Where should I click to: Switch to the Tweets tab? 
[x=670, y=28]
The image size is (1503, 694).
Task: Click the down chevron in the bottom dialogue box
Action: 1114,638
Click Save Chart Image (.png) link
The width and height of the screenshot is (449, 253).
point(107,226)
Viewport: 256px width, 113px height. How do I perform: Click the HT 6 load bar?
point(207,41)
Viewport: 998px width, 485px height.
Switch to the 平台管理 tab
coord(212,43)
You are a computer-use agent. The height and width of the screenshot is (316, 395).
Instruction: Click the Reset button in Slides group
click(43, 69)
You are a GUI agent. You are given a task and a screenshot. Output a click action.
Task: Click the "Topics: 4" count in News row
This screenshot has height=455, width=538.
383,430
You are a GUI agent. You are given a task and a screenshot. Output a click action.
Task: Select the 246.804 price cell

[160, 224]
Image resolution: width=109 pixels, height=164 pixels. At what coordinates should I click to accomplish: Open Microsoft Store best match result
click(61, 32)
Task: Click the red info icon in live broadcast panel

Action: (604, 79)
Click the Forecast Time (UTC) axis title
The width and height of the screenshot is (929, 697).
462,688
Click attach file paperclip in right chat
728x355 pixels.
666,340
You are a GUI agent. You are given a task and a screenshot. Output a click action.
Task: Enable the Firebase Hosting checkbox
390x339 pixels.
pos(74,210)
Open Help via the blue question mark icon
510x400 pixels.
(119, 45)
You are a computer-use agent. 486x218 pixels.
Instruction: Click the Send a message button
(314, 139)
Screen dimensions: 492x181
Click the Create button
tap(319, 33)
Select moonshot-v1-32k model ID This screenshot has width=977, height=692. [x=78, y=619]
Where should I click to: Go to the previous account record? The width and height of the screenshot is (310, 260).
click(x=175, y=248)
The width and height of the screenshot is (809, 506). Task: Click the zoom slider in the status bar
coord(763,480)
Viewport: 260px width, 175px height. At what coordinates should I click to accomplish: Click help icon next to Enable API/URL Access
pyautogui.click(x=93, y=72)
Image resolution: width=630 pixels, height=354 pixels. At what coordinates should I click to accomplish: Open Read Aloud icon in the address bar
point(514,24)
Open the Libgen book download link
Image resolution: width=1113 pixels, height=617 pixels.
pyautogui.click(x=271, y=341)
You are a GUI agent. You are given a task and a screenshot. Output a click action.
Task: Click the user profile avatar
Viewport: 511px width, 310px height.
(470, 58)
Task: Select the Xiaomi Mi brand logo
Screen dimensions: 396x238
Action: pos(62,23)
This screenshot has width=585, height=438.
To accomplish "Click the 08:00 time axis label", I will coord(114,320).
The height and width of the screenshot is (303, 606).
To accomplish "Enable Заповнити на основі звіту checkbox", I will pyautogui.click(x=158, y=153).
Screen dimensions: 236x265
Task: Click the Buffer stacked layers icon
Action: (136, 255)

Action item: Copy out every line of the data that includes the word "link".

Solved exercise:
Click Save Chart Image (.png) link
Open the Libgen book download link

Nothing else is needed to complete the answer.